No pecuniary consideration passing directly between the plaintiff and the defendant was necessary, to support the new guaranty. The injury which the plaintiff might sustain by relinquishing the guaranty of Feeler, was the real consideration, and that was sufficient. If there was any intentional fraud, or illegality, or any conspiracy to maintain a false suit, or to impose upon the court, Mott was not a party to it, or cognizant of it. He is in the same situation as if the defendant, without seeing either him or his counsel, had executed and delivered this guaranty to Feeler, to carry to Mott and get a release from his original indemnity. If the business had been transacted in that form, I think no court upon this evidence could have supposed that the defendant had sustained the allegations in either of his special pleas.

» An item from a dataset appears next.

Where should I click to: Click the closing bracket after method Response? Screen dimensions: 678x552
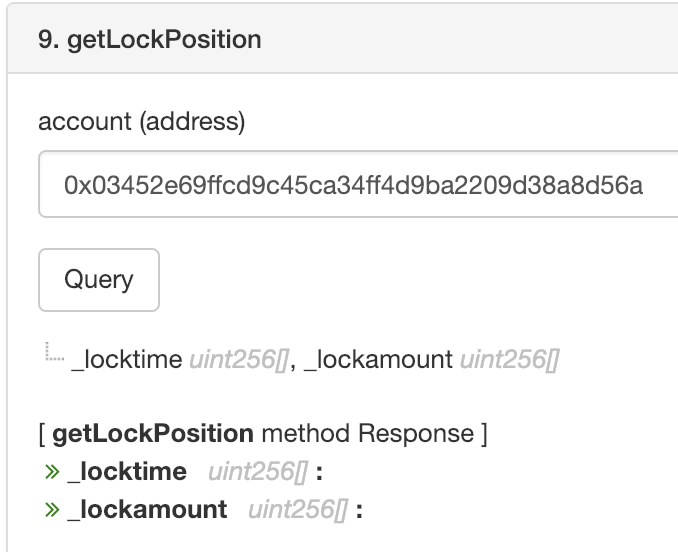tap(484, 433)
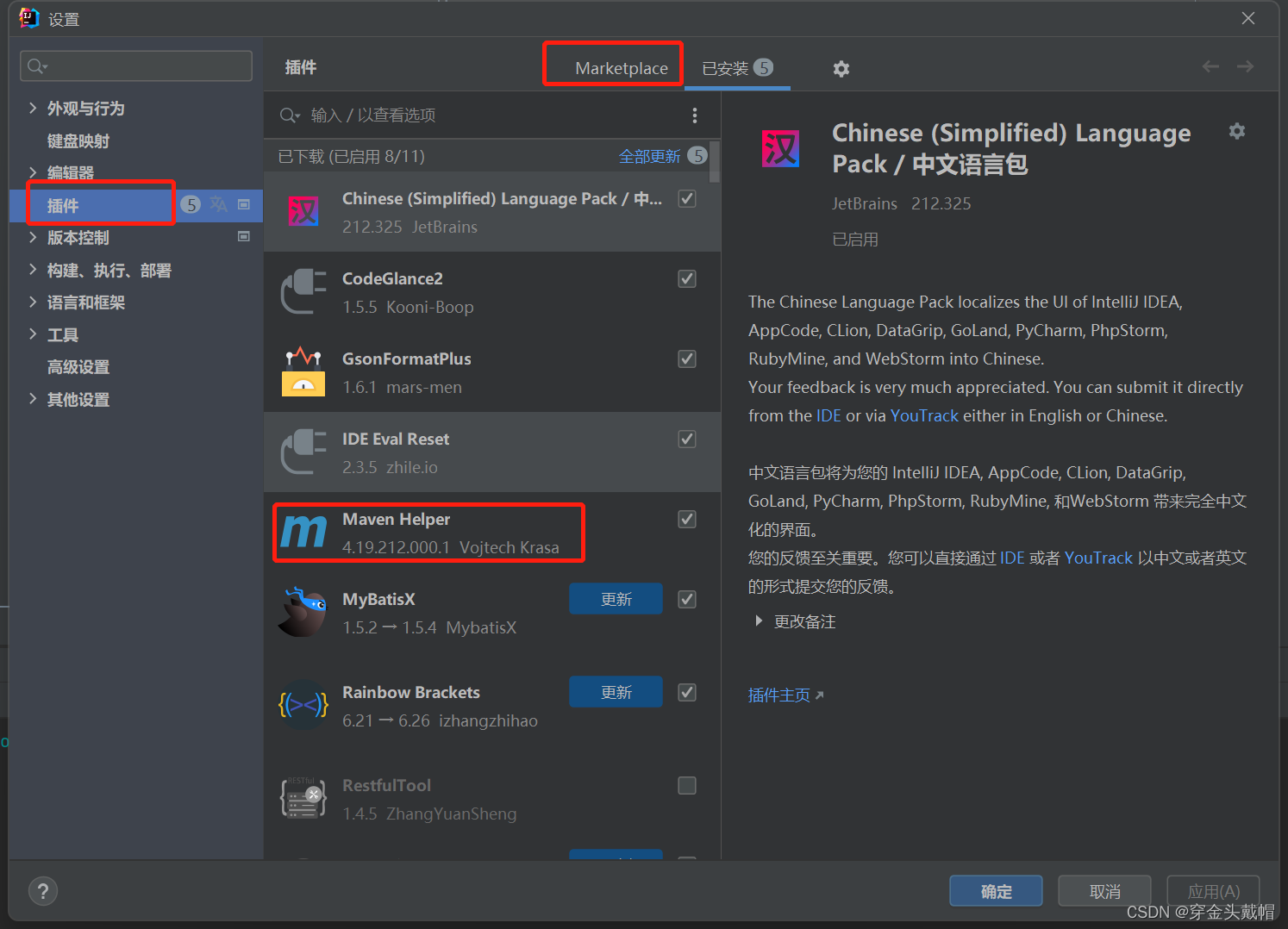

*409The offer to contradict what the witness swore to on the first trial was properly rejected. Proof that he was under a mistake, or even that he swore corruptly on that occasion, would not better the defendant’s case, as it would not be sufficient even to create a suspicion that the plaintiff had any reason to suppose he intended to swear to an untruth, .aud something more than suspicion would be necessary to authorize a jury to infer that the plaintiff was guilty of subornation of perjury. If Feeler was attempting to enforce the collection of a note which he knew was not justly due to him, in consequence of what had taken place before he became the owner of such note, it is certainly to be regretted that this defendant volunteered as his friend, to assist him in collecting it, in payment of the debt to Mott. But as there was no evidence which could have authorized the jury to find a verdict for the defendant upon any of the issues charging the plaintiff as a participator in any fraud or known illegality, the learned judge who tried the cause very properly decided that there was not sufficient evidence to go to the jury on those issues. The sufficiency of the evidence, where the facts are undisputed, is a question of law for the court to decide.
For these reasons I think the judgment of the court below should be affirmed.
On the question-being put, Shall this judgment he reversed 1 the members of the court divided: four answering in the affirmative, and seventeen in the negative. Whereupon the judgment of the court was affirmed.